Earlier this month councillors voted to stop the sale of their 34 percent stake in Wellington Airport.
The sale was a key part of the council's long-term plan with the money from it set to create an investment fund which would grow and provide cover for the council's insurance risk which is estimated to have blown out to $2.6 billion.
Following the vote, Local Government Minister Simeon Brown announced his intention to install a Crown observer on the council.
Brown said he was concerned about the council's ability to manage the long-term plan amendment.
Nonetheless, the council had been working on the amendment process with new agenda documents outlining that work.
It stated that due to the amendment requiring changes to their capital programme the council would not enter any major capital works contracts until "a clearer picture emerges of the final capital works programme for the next nine years".
Council staff noted this could have a minor impact on the delivery of planned work.
In a statement to RNZ, a council spokesperson said it was sensible to be cautious about entering into any new capital contracts whilst advice was being formed.
At the time of writing they could not say what contracts for council projects would not be signed as a result.
"It does not mean that contracts will be held over until after 30 June next year."
The documents said at the Long-Term Plan, Finance, and Performance Committee on Tuesday next week councillors could direct staff to restart work on a fund similar to fund that would have been crafted out of the airport shares money but sourced through different sources.
These could be selling the council's $234 million ground leases portfolio, its 450,000 carbon credits or other asset sales.
If the council voted in favour of restarting work on a similar fund it would bring back advice on it in December.
That meeting would also look at how the fund could be looked at alongside other insurance options.
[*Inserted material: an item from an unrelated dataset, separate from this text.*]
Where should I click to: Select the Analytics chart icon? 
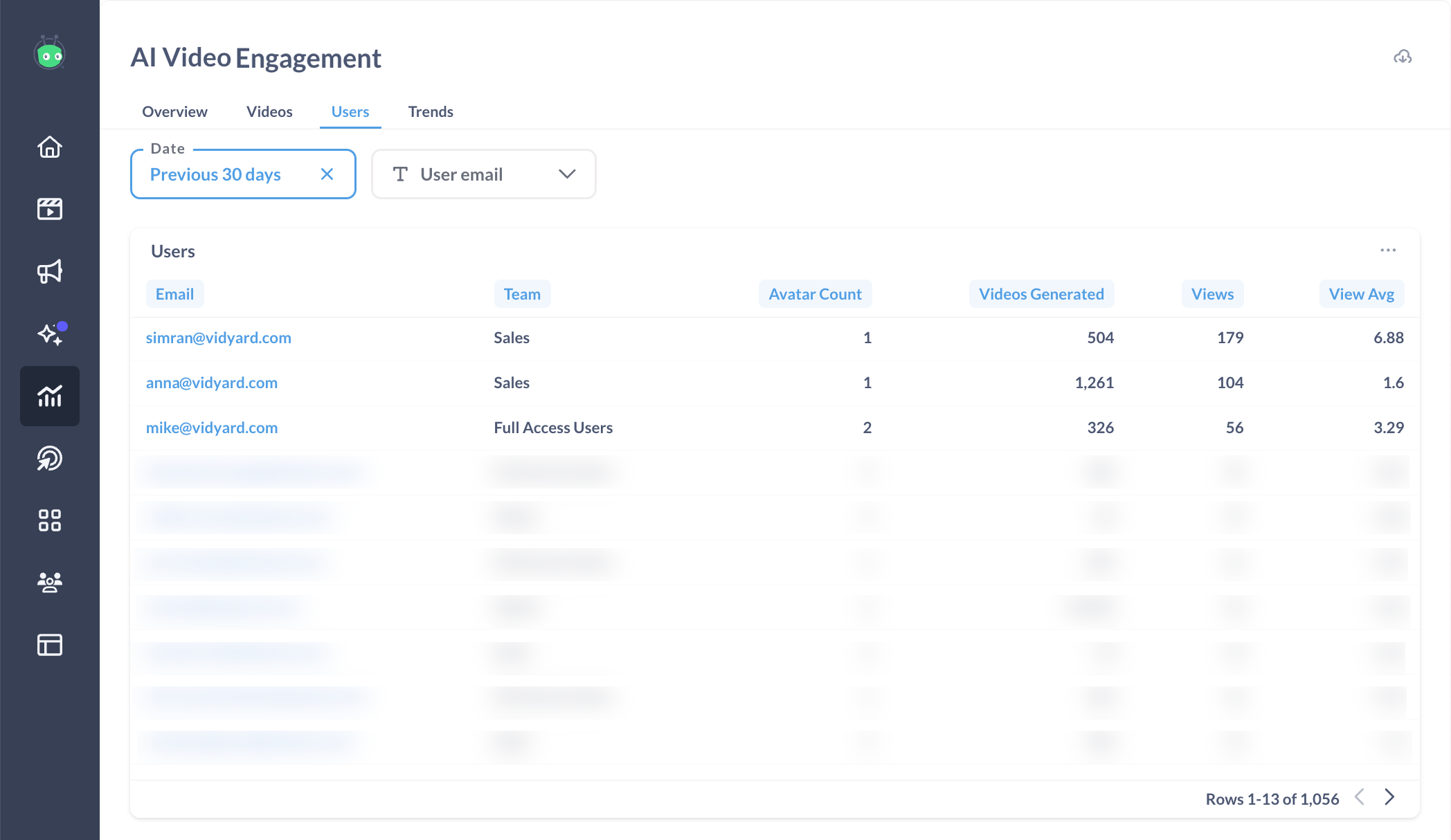49,396
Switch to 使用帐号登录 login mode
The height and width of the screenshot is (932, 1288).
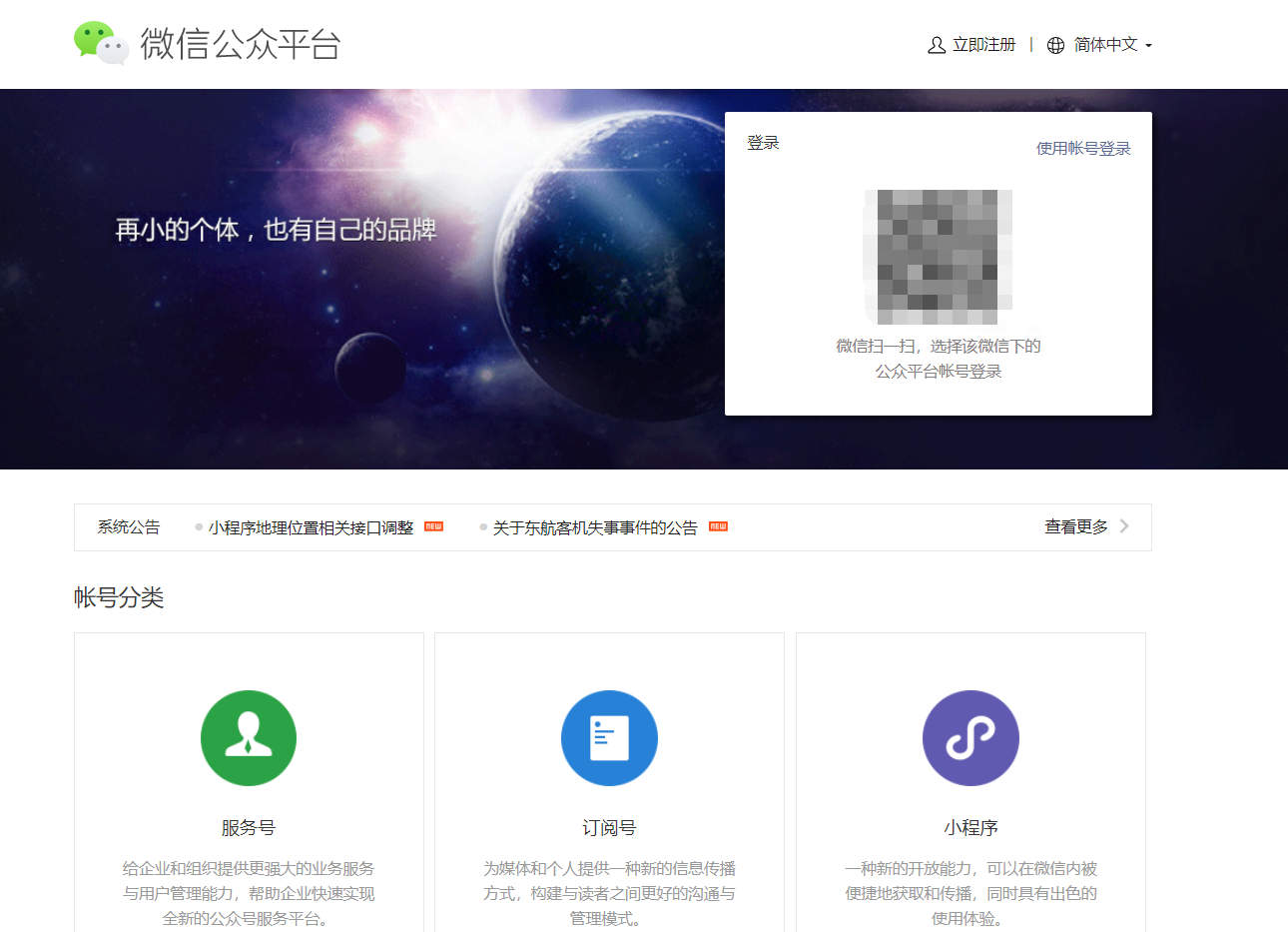(1084, 148)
Prior to the airport vote, council documents warned the council might have to triple its debt ceiling and slash hundreds of millions of dollars' worth of capital projects if it did not vote in favour of selling the airport shares.
Council staff set projects that could be considered for funding cuts included the cycleways programme, Golden Mile Upgrades, the Kiwi Point Quarry upgrade and the Khandallah Pool strengthening, which campaigners fought to save.